Alfresco in Sakai

I (Antranig) will be using this page as a dumping ground for results of my integration experiments with various JCR repositories. An initial bulk of this information is held at Using JSR-170 (Java Content Repository) which will be migrated over here gradually.

Alfresco JCR compatibility for Content Hosting

Held here are the results of my exploration of the potential of Alfresco as an alternative implementation to Apache Jackrabbit for the new ContentHostingSystem implementation in Sakai 2.5, backed by a standard JSR-170 Java Content Repository. There are two main categories of results, i) performance, ii) JAR/environmental/API compatibility.

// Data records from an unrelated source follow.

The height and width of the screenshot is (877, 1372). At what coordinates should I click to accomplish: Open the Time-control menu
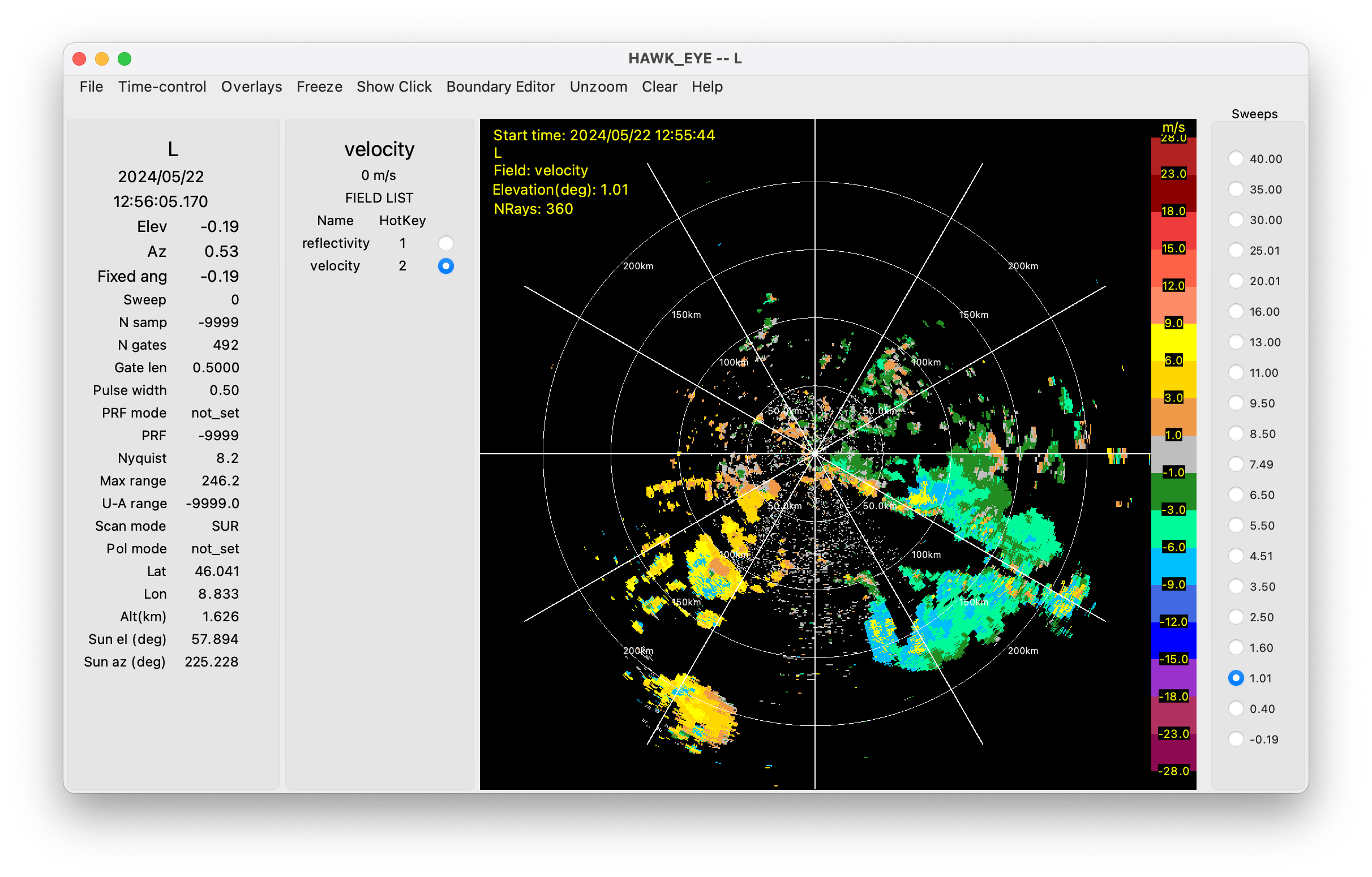click(162, 87)
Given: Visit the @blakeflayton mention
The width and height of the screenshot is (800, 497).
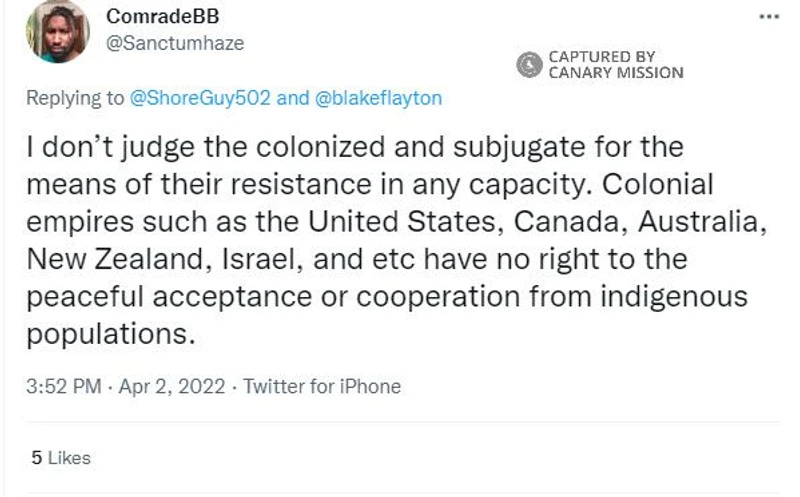Looking at the screenshot, I should tap(378, 98).
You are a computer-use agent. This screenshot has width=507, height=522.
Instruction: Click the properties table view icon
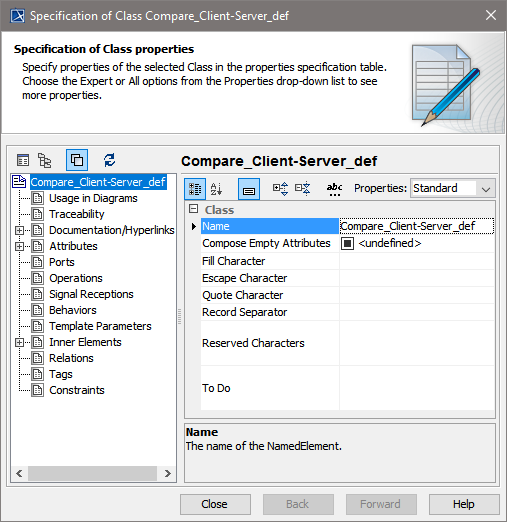(x=23, y=160)
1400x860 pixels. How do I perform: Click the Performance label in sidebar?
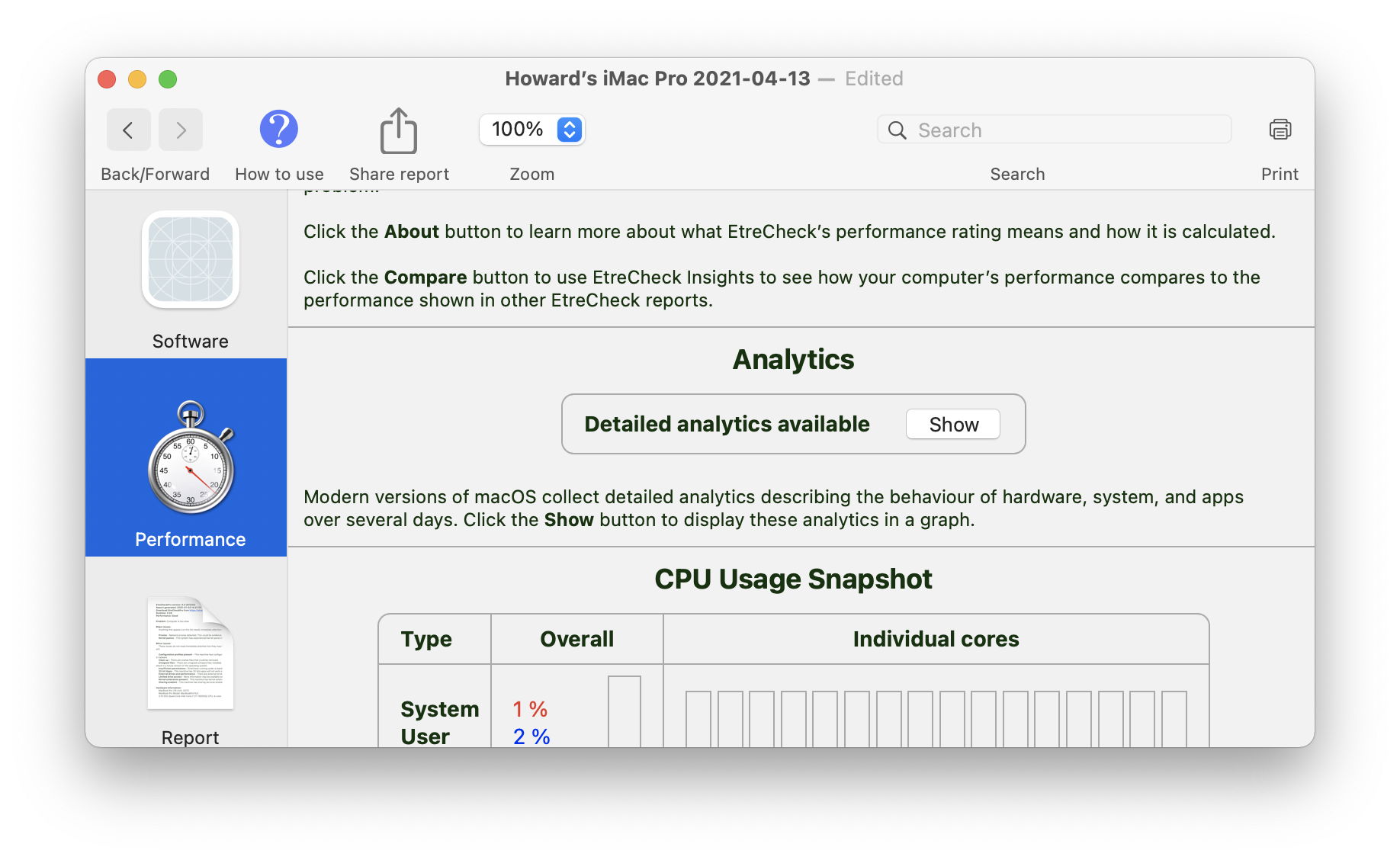[x=191, y=540]
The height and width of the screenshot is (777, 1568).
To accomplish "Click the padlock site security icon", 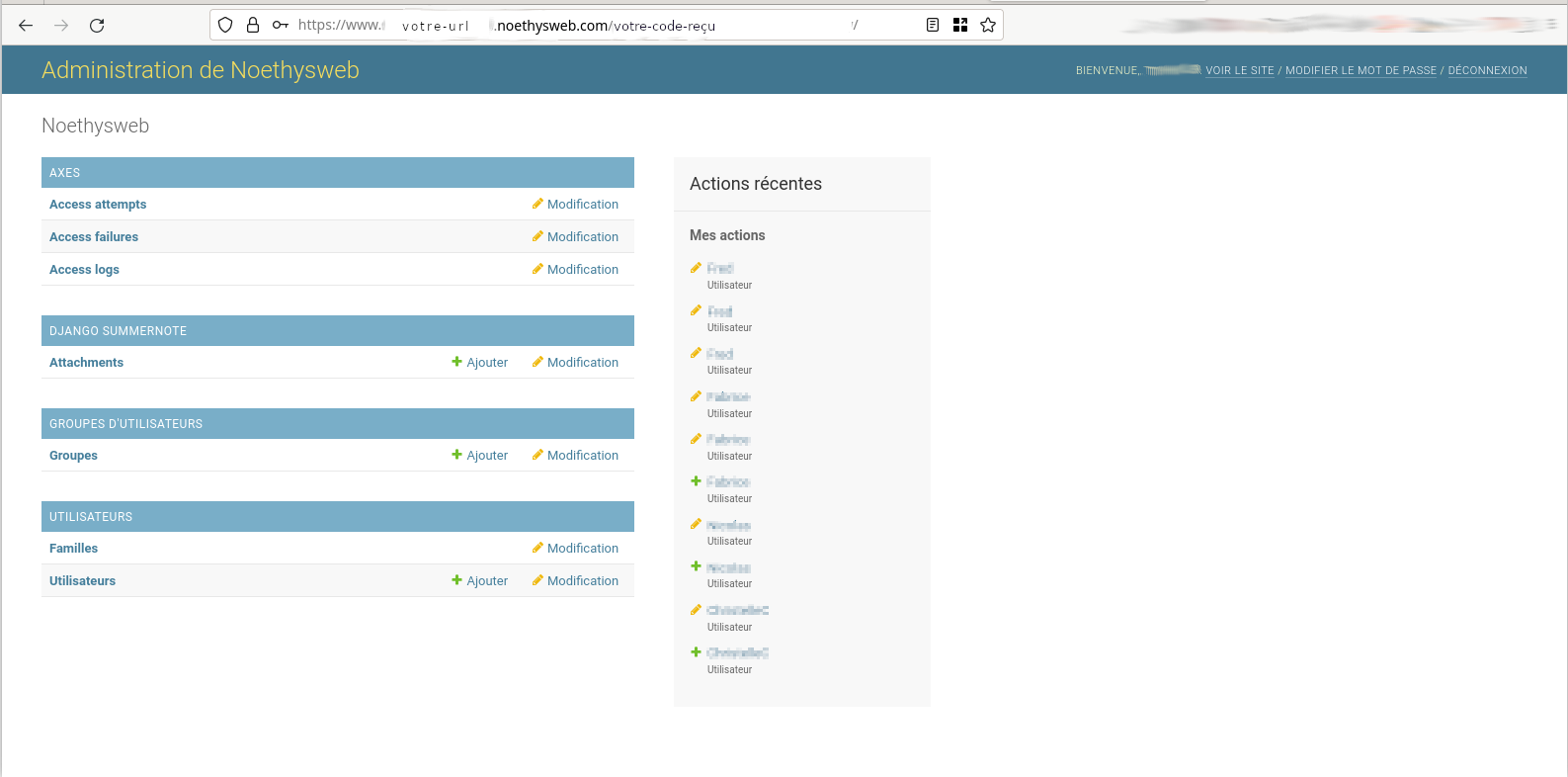I will click(x=253, y=26).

The code for this investigation is currently packaged as a standalone Maven 2/Eclipse JUnit test case held at https://saffron.caret.cam.ac.uk/svn/projects/amb26/trunk/jcr-tests.

API/Repository compatibility

Alfresco complies to level 2 of the JCR spec, however its specific interpretation of the spec differs in a number of substantial ways from Jackrabbit's that would obstruct its suitability for a drop-in replacement for Jackrabbit in CHS.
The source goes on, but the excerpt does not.